EXERCISE AIM:
Find and copy each line of the listing below that has the word "computer" in it.

ENTRIES PROVIDED:
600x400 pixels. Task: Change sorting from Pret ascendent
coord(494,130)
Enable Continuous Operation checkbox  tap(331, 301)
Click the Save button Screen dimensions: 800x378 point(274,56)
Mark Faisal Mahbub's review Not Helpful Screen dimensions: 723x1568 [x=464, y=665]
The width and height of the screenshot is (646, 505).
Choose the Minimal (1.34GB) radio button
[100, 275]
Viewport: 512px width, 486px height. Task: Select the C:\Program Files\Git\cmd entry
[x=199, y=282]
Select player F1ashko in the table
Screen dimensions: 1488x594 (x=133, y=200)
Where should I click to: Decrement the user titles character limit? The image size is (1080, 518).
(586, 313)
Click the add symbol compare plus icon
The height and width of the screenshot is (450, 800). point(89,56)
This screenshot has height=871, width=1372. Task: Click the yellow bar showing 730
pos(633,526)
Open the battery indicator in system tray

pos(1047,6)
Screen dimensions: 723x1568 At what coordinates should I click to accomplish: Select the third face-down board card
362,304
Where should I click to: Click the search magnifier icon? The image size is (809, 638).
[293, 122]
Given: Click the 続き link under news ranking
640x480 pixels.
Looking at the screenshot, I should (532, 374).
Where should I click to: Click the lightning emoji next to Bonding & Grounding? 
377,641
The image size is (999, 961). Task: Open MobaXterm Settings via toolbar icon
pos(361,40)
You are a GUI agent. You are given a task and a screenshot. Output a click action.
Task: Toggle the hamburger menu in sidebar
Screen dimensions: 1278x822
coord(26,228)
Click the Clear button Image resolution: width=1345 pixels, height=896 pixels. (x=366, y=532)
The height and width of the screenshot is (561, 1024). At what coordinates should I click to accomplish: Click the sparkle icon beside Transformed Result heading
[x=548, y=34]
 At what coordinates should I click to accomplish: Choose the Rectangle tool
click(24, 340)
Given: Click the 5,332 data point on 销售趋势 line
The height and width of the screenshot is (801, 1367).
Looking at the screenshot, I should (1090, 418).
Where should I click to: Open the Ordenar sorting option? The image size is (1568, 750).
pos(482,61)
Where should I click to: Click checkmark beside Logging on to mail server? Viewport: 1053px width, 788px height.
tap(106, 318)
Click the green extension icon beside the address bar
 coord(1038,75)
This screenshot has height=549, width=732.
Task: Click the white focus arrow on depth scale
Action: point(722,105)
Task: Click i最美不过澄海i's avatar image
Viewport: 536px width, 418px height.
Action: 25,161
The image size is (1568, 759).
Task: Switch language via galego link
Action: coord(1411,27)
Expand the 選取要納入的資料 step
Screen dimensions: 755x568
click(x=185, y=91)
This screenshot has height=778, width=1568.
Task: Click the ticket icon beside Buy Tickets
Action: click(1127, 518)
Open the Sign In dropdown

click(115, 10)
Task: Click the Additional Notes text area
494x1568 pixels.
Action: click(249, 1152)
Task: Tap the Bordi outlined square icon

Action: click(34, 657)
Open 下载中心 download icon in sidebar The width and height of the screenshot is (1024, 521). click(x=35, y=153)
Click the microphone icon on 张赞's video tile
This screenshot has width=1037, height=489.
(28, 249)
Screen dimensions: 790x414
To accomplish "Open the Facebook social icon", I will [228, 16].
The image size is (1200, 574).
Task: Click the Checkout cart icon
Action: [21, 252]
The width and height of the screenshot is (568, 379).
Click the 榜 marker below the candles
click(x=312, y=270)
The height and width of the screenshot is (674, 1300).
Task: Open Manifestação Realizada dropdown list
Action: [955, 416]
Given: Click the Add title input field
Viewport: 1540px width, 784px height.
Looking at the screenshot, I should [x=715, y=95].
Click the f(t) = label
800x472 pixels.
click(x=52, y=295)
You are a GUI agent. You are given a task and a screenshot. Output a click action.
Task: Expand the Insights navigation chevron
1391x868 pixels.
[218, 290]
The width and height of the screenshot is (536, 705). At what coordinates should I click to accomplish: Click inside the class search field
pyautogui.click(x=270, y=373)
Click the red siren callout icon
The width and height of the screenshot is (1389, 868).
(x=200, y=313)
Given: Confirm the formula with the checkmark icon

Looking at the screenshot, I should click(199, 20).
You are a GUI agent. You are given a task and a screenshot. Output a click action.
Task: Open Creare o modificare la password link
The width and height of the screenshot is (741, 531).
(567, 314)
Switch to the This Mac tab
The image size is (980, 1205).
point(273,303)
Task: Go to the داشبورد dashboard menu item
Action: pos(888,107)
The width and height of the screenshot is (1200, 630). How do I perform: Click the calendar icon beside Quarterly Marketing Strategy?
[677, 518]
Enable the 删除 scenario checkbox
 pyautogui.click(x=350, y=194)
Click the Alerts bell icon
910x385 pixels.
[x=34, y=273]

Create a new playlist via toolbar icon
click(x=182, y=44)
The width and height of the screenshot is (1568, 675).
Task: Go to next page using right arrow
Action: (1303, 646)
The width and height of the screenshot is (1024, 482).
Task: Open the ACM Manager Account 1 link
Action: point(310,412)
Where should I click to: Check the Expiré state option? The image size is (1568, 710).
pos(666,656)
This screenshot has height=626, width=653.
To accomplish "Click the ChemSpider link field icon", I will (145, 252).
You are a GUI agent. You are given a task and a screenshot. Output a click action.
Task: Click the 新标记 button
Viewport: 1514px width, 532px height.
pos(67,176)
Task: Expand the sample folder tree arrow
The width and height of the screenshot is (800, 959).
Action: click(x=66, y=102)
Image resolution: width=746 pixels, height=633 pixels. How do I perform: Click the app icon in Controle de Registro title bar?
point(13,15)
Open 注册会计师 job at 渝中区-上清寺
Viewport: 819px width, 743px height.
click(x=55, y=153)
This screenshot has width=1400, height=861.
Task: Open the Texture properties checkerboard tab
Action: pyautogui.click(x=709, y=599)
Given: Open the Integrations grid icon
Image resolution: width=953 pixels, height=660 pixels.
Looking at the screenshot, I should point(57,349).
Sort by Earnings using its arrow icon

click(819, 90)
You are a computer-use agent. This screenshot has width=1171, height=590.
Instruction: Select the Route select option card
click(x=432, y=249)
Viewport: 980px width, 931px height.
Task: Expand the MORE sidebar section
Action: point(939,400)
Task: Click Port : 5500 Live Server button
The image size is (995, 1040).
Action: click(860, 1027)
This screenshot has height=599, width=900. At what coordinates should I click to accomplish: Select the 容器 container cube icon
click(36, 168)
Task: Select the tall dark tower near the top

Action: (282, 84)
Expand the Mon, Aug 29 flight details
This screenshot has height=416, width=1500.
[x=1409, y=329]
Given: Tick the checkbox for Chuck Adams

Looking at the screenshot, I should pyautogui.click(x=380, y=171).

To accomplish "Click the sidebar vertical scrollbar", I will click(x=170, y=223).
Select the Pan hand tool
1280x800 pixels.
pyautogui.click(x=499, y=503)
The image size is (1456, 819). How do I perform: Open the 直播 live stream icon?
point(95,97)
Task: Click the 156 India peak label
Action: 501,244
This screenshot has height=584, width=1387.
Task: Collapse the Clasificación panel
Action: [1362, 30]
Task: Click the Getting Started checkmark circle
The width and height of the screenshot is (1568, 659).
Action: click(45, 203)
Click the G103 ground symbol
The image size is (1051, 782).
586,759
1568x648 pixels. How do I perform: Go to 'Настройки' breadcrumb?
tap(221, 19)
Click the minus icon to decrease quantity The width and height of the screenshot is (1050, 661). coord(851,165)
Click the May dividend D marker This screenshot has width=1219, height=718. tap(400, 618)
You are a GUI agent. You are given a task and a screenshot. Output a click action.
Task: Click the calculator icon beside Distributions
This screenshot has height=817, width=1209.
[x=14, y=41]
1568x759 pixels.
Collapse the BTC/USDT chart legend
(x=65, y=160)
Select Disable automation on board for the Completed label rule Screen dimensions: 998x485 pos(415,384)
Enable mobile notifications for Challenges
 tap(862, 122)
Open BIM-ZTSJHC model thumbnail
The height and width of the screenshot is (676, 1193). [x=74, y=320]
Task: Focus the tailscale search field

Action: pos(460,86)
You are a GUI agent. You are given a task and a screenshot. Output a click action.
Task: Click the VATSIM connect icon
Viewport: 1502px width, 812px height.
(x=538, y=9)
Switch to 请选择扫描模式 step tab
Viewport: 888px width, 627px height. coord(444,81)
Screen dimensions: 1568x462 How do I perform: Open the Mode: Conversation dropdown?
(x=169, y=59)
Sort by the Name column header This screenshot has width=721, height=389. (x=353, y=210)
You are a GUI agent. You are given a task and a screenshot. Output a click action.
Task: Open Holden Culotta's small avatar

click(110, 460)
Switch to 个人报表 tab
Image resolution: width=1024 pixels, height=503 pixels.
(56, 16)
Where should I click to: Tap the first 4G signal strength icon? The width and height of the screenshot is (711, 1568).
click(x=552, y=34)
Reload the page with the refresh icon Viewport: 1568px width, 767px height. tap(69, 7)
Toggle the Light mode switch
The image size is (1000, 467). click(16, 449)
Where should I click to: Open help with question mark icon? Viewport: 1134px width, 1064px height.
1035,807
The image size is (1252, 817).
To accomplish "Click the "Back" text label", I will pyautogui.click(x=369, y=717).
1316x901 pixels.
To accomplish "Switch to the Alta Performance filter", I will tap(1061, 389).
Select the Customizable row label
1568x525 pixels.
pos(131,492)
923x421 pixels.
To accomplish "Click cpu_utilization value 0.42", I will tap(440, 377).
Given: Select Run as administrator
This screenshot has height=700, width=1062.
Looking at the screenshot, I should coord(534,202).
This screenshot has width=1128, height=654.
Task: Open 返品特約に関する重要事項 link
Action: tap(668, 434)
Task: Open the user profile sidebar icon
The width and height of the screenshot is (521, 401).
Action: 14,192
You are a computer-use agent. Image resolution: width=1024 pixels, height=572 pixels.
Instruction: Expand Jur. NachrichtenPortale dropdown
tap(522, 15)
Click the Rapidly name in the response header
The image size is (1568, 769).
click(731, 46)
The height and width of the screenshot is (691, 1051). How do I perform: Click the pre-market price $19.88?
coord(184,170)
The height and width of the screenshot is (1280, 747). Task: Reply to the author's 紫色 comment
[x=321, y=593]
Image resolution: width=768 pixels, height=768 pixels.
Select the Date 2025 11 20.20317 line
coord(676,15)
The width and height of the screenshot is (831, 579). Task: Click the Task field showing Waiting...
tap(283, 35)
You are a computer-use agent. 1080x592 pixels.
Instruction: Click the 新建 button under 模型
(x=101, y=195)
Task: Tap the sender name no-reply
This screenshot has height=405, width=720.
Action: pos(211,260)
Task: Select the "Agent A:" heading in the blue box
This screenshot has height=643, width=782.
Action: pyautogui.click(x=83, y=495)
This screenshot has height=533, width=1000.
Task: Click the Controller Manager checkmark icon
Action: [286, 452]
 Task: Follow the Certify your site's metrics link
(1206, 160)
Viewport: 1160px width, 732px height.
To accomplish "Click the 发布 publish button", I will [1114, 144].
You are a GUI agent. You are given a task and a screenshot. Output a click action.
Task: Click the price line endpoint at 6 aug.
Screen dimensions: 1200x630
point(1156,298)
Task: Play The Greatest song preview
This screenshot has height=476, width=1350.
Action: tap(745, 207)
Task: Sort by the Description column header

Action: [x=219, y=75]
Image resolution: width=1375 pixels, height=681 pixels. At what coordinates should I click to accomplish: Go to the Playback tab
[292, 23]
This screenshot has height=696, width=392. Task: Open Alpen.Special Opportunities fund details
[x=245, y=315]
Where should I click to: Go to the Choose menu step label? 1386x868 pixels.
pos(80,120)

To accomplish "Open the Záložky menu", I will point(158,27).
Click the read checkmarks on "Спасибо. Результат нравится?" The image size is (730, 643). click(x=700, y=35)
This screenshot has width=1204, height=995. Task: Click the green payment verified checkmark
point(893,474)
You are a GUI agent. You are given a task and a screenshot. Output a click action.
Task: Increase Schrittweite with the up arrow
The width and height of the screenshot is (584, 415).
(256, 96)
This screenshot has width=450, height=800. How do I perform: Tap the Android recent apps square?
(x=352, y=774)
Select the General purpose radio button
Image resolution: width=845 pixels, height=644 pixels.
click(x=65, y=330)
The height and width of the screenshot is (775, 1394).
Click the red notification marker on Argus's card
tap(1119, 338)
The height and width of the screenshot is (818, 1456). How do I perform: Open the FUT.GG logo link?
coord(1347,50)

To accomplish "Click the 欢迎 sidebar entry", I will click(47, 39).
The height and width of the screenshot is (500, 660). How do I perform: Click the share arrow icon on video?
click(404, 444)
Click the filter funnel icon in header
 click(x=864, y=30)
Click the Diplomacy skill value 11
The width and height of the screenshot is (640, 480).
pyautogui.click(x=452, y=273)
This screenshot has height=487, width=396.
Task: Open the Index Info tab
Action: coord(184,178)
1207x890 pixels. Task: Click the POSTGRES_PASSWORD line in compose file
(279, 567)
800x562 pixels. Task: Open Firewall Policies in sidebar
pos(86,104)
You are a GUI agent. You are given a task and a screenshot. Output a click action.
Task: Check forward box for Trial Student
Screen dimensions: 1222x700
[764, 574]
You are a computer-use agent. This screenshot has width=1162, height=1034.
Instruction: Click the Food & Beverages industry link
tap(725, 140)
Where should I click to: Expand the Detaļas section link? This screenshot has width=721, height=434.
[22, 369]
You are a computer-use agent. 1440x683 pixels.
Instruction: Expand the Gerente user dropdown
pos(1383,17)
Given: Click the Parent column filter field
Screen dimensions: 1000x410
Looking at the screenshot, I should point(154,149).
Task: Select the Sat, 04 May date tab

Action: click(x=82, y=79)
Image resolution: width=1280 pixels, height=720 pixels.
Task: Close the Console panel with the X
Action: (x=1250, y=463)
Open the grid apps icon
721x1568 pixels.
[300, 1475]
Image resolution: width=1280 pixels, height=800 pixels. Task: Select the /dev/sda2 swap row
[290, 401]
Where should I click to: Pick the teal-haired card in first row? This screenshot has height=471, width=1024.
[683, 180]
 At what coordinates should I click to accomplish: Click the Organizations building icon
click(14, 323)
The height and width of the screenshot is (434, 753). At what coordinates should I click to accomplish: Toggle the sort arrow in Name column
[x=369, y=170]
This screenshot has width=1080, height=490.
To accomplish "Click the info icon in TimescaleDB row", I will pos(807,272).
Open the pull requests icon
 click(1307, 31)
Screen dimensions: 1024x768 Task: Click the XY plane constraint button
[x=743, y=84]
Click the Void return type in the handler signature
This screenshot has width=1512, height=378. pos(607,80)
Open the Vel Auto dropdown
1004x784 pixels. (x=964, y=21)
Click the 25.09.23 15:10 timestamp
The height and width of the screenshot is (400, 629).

ANSWER TO THIS PROBLEM:
You are a computer-use agent. This screenshot has width=1171, height=590.
You are a computer-use agent. Image resolution: width=1024 pixels, height=572 pixels.
You are a computer-use agent. 1080x592 pixels.
You are a computer-use agent. This screenshot has width=1162, height=1034.
You are a computer-use agent. 1440x683 pixels.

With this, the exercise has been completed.